In the fractions lesson, what height does the brother have when the friend is 140 cm tall?

PAGE TEXT>
* start *
What if you say the opposite, like $\unicode{x201C}\text{My brother is half as tall as my friend}\unicode{x201D}$ can you do exactly the same thing to calculate your brother's height from your friend's height? Yes, you can. You can multiply your friend's height by the fraction $\dfrac{1}{2}$ and get your brother's height.

If your friend's height is $140\ cm$, your brother's height would be $\dfrac{1}{2} \times 140 = 70\ cm$

So, what do you do when you multiply one fraction by another. Let us get back to our chocolate bar sharing problem. Let us say you have a chocolate bar like below, and two friends to share it with.

Let us say you give half of this bar to your first friend. We know this means you gave him a portion contain $9$ small tablets and you are left with a portion containing $9$ small tablets.
* end *
DATASET CONTENT>
* start *
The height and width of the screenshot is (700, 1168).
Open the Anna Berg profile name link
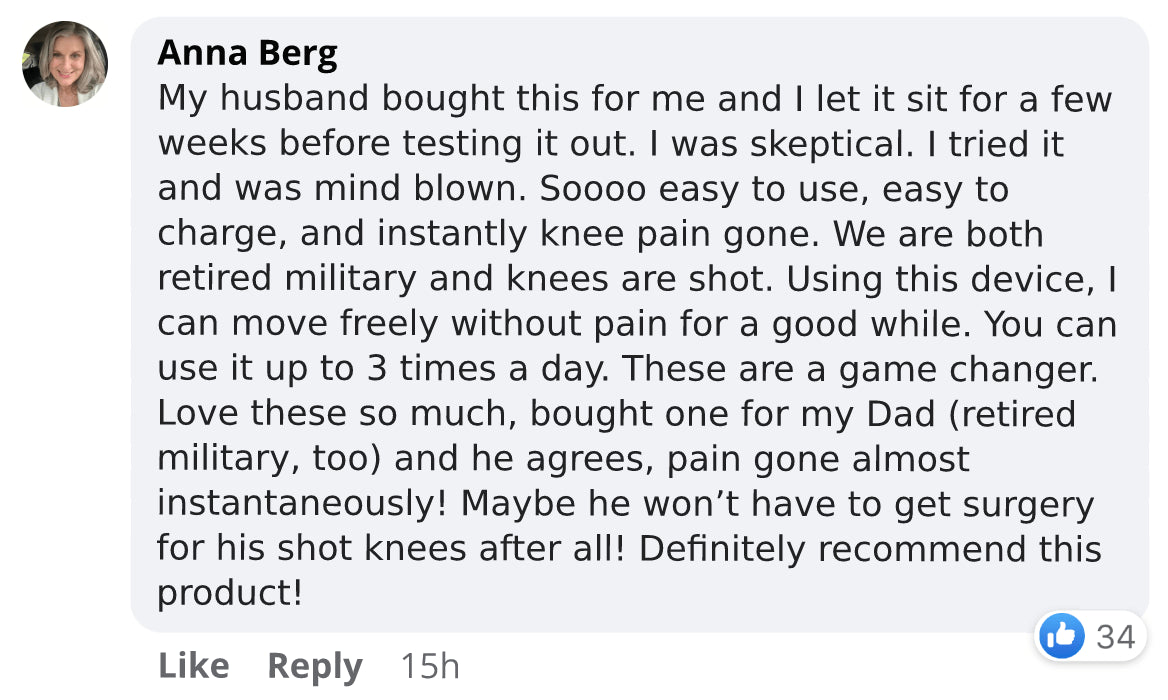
* end *
RIGHT ANSWER>
70 cm